Correspondence

Worse at What It Is

New York is always changing: It’s the city that never sleeps.  When local writer Kay Hymowitz wrote a book about Brooklyn recently she talked about “creative destruction” on almost every other page.  She had a point, and the city has seen both sides of the process.

Beginning in the 1960’s, the gales of creative destruction almost drove the place under.  Manufacturing moved out, “urban problems” accumulated, liberals lost touch with reality, and the cost of municipal salaries and social services soared.  People left town—the population dropped by more than a tenth—and New York faced bankruptcy.

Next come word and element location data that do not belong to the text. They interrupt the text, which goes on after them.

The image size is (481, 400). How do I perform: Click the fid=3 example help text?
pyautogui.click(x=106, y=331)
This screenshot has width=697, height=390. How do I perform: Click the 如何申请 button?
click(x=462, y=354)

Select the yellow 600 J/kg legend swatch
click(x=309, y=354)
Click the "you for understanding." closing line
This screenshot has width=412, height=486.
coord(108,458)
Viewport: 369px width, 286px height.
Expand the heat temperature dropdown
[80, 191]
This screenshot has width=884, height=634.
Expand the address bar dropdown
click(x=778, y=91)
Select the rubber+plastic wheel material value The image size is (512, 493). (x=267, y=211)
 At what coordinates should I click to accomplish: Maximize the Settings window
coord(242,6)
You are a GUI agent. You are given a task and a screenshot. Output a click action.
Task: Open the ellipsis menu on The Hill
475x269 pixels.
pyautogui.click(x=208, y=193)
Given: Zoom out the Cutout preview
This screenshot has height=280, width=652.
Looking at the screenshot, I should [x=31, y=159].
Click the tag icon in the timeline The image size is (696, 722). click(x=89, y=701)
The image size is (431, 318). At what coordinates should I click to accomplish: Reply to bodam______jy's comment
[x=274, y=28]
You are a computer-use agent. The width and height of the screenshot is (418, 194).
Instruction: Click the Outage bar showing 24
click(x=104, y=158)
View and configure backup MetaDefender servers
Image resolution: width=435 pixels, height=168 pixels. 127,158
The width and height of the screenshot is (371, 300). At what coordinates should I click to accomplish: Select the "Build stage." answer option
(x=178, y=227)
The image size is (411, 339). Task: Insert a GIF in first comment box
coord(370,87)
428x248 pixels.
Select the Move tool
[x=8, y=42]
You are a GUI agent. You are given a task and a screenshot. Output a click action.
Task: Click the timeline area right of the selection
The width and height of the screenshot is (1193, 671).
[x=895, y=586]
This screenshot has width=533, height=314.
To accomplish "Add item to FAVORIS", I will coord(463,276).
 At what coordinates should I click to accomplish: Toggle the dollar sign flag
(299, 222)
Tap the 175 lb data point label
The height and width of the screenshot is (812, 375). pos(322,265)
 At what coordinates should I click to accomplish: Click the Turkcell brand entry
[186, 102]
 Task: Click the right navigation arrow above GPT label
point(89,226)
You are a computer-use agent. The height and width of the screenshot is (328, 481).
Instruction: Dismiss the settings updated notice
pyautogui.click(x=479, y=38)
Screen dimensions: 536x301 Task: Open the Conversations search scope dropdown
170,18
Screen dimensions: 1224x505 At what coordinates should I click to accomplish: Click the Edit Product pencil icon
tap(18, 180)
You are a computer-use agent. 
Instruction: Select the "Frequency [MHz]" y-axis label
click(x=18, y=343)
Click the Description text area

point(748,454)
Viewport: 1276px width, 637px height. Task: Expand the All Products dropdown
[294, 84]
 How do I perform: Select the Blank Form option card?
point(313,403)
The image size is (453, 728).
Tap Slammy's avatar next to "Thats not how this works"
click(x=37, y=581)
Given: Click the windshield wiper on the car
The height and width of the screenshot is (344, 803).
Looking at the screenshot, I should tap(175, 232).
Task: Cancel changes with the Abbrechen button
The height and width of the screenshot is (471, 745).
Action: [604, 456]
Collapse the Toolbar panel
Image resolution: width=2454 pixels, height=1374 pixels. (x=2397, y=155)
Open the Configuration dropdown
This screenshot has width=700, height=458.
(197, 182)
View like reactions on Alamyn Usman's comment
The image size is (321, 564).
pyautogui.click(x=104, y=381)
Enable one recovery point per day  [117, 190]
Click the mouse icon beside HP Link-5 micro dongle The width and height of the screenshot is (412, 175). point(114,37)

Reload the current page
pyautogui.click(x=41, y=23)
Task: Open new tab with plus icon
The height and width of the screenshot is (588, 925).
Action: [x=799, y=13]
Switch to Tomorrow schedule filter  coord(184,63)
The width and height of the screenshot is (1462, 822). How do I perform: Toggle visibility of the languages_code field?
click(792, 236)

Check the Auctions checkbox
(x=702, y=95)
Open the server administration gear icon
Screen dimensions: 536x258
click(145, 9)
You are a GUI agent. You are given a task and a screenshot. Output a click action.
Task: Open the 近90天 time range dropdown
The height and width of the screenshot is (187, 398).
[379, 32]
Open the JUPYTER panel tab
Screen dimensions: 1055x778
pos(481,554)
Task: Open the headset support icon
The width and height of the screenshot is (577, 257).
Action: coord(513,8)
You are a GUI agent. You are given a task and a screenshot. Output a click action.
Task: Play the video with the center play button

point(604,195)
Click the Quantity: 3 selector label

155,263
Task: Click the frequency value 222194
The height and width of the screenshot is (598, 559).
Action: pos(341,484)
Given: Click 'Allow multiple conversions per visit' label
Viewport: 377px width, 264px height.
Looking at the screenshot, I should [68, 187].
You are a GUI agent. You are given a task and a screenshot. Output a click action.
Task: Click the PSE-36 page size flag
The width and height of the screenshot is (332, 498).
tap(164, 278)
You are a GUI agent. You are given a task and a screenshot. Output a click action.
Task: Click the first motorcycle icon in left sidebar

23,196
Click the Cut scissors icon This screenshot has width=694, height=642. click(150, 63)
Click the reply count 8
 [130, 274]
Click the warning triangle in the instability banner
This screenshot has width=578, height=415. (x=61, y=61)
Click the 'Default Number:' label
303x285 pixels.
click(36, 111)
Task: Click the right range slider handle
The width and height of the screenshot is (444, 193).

Financial restructuring, Mayor Koch, and the 1980’s restored a certain stability, but the city didn’t quite right itself until Giuliani was elected in 1993.  Bridges and subways were fixed, streets and parks became safe, and businesses could have trash hauled without paying off the Mafia.  Ever since, with the help of globalization and other trends, New York has grown increasingly richer and more cosmopolitan.  Not even Bill de Blasio, a man symbolizing the reaction against 20 years of relative competence and ideological rationality in City Hall, has stopped the tide.  As mayor, he’s damaged relations between police and civilians, and brought derelicts and aggressive panhandlers back to the streets and subway platforms, but he’s...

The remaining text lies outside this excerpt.